By Rishad Tobaccowala

Decades ago, the Book of the Month Club would offer several free options marketed as an extraordinary value. If you signed up now, you’d get hundreds of dollars of books for free.

This is how 11 volumes of “The Story of Civilization” by Ariel and Will Durant ended up in my father’s library in Bombay, India (now renamed Mumbai).

Before computers, before television, before the Internet, before even radio programming – which was very limited at that time – books were the best technology in India.

One key concept resonates decades later from “The Story of Civilization”:

Every advance in technology places a premium on superior ability.

During those early years I was also doing a deep dive in Mathematics, willed upon me by my parents who suggested that my passion to be a writer could wait until I had something worthwhile to say. Until then I needed to learn how to think.

In my final year at the University of Bombay I took eight courses – each in math. There were the regular ones such as Calculus and Statistics, but also truly exotic ones like Mechanics. I do not recall much of anything of those subjects, but one concept stood out in Mechanics: Leverage.

Leverage matters.

Archimedes famously said, “Give me a lever and a place to stand, and I’ll move the world.” This expresses the power of leverage, which, at least figuratively, moves the world. Archimedes realized that to accomplish the same amount or work, one could make a trade-off between force and distance using a lever. 

Technology is leverage.

As technology is widely distributed it helps individuals as much as institutions.

A bow and arrow are leverage against those who do not have weapons. Of course, sooner or later everyone will have some kind of armament. But a great archer can use a bow and arrow to create great distance between herself and those less talented.

Every advance in technology places a premium on superior ability.

Today there are marvelous breakthroughs in technology with generative AI technologies like ChatGPT or Lensa.

Experiment and sample them all, but remember that the typewriter did not write “A Farewell to Arms” – Hemingway did.

If I had a word processor and ChatGPT, and Hemingway had a pen, he would still write better than I. If Hemingway also had ChatGPT the distance between us would be even wider. And Hemingway with a Substack would have scaled amazingly better than most.

It is not the technology, it is the talent.

Today streaming and the Internet makes one of the most popular courses at Harvard on Justice or Happiness at Yale available to everybody for free. It is not the marvels of the Internet, streaming and more that make these courses great. It is the talent of professors Laurie Santos and Michael Sandel.

Talent has scaled globally using technology like a lever. So, we should worry less about how AI will replace us but how we will leverage AI to scale ourselves, our teams and companies.

Five ways to thrive.

Here are five things we may all want to consider as we move into a new AI age.

  1.  Embrace technology: Those who embraced the fire and the wheel lived longer and were more successful than those who did not. Learn, invest, and experiment with technology. If one company has world class talent, but does not embrace technology, a good company with a talent for technology will likely end up doing better. The photograph, “Theatre D’Opera Spatial” by Jason M. Allen, recently won a photography award. It was created using the AI tool Midjourney. In many ways these new tools are the Photoshops of today.

** SUPPLIED INFORMATION **
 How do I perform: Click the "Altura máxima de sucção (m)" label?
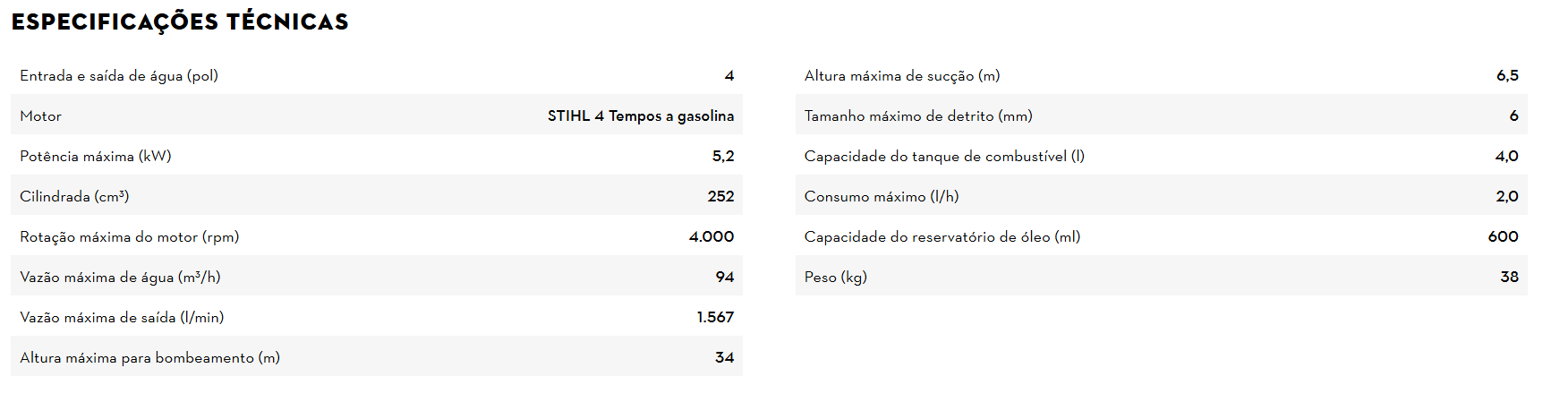click(x=902, y=76)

** WORK TO BE COMPLETED **
Answer these questions about the essay on technology as leverage:
(a) How many volumes of "The Story of Civilization" ended up in the writer's father's library?
(b) How many courses did the writer take in the final year at the University of Bombay?
(c) Which AI tool was used to create "Theatre D'Opera Spatial"?
Nothing in the listing is needed here.

** TASK RESULT **
(a) 11 volumes.
(b) Eight courses, each in math.
(c) Midjourney.